■ YOUR TASK:
Look through the data below and extract, unchanged, the lines from the one that contains "Where should I click to: Open more" to the one that contains "Task: Click the 邹志辉", both included.

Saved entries
************

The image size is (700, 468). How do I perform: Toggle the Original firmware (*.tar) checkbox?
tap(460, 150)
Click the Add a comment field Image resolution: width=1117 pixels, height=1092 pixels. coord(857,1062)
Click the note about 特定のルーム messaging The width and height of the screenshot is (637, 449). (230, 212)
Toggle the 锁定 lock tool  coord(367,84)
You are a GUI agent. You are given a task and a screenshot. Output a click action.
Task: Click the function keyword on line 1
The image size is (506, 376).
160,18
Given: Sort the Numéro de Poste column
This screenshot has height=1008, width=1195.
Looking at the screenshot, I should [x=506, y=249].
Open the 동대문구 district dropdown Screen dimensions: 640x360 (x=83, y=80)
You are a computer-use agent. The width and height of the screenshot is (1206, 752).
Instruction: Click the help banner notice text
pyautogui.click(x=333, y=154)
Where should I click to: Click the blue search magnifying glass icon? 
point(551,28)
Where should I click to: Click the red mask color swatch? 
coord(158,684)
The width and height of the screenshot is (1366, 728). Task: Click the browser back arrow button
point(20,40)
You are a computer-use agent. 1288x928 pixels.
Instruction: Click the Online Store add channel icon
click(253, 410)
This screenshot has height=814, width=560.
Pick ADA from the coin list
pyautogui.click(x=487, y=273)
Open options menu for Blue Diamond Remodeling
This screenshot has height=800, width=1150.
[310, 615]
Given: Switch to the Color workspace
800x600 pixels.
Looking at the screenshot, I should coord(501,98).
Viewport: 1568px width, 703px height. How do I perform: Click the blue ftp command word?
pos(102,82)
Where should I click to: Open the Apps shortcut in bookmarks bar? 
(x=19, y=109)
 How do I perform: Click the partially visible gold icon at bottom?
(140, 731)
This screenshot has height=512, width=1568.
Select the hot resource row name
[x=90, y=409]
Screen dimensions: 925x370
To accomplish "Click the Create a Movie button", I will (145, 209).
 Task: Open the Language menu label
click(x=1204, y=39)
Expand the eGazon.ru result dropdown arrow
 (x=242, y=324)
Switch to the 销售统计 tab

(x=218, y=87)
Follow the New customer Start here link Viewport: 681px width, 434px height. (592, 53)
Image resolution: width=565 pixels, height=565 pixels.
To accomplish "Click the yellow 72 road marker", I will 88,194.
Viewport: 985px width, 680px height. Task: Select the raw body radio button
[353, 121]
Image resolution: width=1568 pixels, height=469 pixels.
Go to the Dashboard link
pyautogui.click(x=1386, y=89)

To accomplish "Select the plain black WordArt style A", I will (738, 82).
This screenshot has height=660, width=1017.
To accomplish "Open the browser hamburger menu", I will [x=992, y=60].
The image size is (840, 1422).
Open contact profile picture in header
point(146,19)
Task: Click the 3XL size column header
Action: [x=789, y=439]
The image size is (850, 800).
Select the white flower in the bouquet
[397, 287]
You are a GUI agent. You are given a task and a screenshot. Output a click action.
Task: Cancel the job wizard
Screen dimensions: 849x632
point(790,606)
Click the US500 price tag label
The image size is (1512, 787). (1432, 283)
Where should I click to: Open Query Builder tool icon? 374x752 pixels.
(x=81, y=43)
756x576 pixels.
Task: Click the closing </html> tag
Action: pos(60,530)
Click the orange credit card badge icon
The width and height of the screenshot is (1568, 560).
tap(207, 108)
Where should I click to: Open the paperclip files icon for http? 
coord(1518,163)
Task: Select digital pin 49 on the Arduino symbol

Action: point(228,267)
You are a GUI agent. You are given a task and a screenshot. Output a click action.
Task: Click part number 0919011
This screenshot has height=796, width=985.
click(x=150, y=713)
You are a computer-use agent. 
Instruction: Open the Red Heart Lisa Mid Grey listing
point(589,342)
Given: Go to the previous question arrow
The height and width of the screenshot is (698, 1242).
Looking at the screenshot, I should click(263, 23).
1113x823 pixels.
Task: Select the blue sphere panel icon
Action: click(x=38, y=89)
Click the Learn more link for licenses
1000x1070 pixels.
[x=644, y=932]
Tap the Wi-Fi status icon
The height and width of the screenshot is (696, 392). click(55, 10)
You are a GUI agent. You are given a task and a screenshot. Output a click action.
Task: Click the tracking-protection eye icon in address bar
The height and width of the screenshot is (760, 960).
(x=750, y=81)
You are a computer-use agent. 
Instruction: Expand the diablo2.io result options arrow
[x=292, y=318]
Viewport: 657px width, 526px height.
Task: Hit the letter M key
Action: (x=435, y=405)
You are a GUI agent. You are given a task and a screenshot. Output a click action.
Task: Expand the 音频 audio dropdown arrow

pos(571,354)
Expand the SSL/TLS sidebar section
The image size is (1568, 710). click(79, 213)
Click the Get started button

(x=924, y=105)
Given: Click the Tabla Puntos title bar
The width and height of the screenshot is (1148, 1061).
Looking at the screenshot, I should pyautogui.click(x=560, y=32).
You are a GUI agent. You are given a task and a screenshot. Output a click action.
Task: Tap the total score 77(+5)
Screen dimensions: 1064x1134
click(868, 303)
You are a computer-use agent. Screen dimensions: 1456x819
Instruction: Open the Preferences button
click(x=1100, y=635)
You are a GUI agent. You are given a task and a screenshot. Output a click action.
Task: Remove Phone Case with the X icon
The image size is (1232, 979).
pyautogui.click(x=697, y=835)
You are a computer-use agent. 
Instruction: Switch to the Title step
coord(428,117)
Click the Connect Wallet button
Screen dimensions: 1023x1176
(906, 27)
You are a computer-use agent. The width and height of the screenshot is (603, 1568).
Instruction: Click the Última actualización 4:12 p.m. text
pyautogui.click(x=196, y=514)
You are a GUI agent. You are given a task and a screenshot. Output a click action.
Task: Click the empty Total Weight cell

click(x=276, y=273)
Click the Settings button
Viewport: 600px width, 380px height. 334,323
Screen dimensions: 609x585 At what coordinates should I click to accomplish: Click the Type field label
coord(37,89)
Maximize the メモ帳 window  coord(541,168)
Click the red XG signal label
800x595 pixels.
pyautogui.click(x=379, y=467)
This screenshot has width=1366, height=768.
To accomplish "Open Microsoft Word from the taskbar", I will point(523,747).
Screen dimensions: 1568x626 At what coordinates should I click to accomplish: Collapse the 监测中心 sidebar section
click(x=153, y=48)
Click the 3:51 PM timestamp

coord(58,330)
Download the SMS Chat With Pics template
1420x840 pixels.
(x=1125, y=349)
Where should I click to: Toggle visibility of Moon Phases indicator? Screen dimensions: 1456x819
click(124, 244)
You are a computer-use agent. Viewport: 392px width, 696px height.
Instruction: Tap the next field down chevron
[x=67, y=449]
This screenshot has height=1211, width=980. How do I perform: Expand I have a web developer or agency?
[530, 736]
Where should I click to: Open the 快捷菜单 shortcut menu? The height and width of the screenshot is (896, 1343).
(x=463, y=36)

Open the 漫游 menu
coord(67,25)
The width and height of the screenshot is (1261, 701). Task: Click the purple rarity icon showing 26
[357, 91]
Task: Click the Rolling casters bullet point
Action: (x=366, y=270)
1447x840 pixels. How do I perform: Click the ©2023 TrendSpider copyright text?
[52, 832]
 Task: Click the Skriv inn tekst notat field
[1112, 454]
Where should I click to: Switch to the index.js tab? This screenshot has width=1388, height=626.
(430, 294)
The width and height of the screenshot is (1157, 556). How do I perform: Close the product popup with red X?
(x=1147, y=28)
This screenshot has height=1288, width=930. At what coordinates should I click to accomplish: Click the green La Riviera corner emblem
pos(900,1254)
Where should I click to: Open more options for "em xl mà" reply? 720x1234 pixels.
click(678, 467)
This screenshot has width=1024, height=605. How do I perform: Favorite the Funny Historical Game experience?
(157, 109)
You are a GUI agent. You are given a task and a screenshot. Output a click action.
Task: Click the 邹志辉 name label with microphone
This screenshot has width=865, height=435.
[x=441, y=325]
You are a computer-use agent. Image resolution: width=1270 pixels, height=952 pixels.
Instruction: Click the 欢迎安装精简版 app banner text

************

■ REPLY TO THE EXERCISE:
Where should I click to: Open more options for "em xl mà" reply? 720x1234 pixels.
click(678, 467)
This screenshot has width=1024, height=605. How do I perform: Favorite the Funny Historical Game experience?
(157, 109)
You are a GUI agent. You are given a task and a screenshot. Output a click action.
Task: Click the 邹志辉 name label with microphone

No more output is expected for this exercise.